In 2015 Roots Revival is expanding their understanding upon music, with a new focus on dialogue between cultures. In a press interview, Mehdi Aminian announces two new projects: Doina Revival in collaboration with Maria Casandra Hausi, with an emphasis on Romanian Doina and its allegedly Persian origins, and Aramaic & Sufi in collaboration with Abeer Nehme, a project that brings together new musicians belonging to different cultures – “Aramaic is the language of Jesus and spiritual musical culture in Christianity and Sufi is the inner mystical dimension of Islam, very connected to poetry and music. Bringing these two branches of spirituality together is more than an experiment, is a project that tries to promote dialogue and peace between different cultures.”

In 2016 Mehdi has announced Call of the winds which is trying to demonstrate common musical roots of Persia and India through the medium of two wind instruments, the Bansuri (India) and the Ney (Iran).

in 2017 the project Quieter than Silence has been launched which followed by an album launch and tours. “Quieter than Silence” has begun with a story of friendship, beyond stereotypes and political conflicts between an Iranian and a Syrian artist, in Bucharest. Even though this music is rooted in Syrian, Persian and Sufi music cultures, applying various rhythmical and timbrel elements throughout the process, made it a unique artistic repertoire and hard to give to it a particular geographical identity.

==Musicians ==

Roots Revival collaborates with various musicians depending on the context. So far, the project has featured many prominent artists.

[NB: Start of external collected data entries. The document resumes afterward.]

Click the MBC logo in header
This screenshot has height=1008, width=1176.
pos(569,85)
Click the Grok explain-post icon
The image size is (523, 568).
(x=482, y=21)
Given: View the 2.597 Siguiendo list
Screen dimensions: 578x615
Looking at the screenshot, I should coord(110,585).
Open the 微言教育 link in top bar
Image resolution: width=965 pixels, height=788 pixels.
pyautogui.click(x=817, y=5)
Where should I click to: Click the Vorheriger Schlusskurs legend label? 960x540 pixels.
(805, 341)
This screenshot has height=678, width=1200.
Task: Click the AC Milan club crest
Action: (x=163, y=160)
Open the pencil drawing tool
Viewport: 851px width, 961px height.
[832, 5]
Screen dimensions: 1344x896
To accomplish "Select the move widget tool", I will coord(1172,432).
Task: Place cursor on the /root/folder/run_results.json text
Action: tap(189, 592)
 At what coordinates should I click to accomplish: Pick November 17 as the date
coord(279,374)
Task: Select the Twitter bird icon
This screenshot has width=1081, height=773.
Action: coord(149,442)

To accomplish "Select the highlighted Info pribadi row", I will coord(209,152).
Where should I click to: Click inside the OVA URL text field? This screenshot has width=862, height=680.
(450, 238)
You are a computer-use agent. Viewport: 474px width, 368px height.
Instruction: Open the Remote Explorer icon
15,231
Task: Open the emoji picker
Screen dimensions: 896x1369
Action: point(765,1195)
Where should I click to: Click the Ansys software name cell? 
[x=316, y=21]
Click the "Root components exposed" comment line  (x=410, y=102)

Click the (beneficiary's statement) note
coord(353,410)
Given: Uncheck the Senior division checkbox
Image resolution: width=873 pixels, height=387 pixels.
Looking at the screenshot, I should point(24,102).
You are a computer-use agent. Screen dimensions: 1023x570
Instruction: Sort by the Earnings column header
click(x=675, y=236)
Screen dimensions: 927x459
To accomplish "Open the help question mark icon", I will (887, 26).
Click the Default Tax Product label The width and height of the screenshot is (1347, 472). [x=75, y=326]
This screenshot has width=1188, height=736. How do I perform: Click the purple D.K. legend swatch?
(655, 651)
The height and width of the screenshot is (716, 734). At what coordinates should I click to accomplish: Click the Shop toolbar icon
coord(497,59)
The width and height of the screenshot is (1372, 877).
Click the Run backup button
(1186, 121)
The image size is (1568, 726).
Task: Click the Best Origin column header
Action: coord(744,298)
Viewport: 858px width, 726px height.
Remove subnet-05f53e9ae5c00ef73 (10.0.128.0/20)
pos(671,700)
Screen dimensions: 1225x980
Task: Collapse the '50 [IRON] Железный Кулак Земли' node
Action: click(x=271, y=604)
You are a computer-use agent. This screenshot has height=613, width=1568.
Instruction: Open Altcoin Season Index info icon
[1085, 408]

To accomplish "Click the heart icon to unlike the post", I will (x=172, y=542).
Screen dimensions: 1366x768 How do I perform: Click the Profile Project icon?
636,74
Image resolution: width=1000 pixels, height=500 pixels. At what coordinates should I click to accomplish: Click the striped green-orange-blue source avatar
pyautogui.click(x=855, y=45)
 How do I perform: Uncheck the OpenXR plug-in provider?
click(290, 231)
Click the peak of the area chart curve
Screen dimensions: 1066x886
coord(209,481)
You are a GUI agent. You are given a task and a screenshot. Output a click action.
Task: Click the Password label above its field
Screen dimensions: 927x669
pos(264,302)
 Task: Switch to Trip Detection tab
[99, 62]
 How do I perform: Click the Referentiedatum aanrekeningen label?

- Abeer Nehme: Vocals and musicologist (Lebanon)
- Aimee Farrel Courtney: Bodhran (Ireland)
- Akash Bhatt : Tabla and Percussion (India)
- Aleix Tobias Sabater: Percussion (Spain)
- Alexandru Arcus: Saxophone, Kaval (Moldova)
- Behnam Masoumi: Tombak (Iran)
- Emmanuel Hovhannisyan : Duduk (Armenia)
- Ghassan Bouz: Percussion (Lebanon)
- Hristina Beleva: Gadulka (Bulgaria)
- Imad Morcos: Qanun (Lebanon)
- Iosua Galev: Piano (Romania)
- Julia Ohrmann: Bansuri (Germany)
- Leïla Soldevila Renault: Double Bass (France)
- Maria Casandra Hausi: Vocals (Romania, Maramures)
- Marti Hosta: Percussion (Spain)
- Meg Rosaleen Hamilton: Violin ( UK)
- Mehdi Aminian: Vocals, Ney and Setar (Iran)
- Mehmet Polat: Oud (Turkey)
- Monica Madas: Vocals (Romania)
- Mohamad Zatari: Oud (Syria)
- Ruven Ruppik : Percussion (Germany)
- Zabih Vahid: Kamanche (Iran)

== Discography ==

| Album title | Release date | Production |
|---|---|---|
| Chapter One: Maramures | February 18, 2014 | Quartz Media; Sensiblu |
| Colors of Maria, Chapter Two: Maria Tanase | September 2, 2014 | Mehdi Aminian; Twin Arts; Sensiblu |
| Quieter than Silence | November 11, 2017 | Mehdi Aminian |

== Rehearsals (documentary) ==

In 2014, Romanian director Ana Maria Vijdea made a documentary about Roots Revival, capturing how the artists who did not know each other until then were brought together by music in the process of creating the concept Colors of Maria “Without knowing each other in advance, seven musicians from around the world spend time together, improvising and composing, in order to create a homogenous musical act and this film is a intimate portrait of that effort. Their starting point closes on the discography of Maria Tănase, a Romanian folk singer from the 20th century and a major cultural icon.” The director followed them for two months, assisting them in the rehearsals for their first tour. The documentary was selected in multiple film festivals, having its world premiere at Kraków Film Festival, in the DocFilmMusic competition.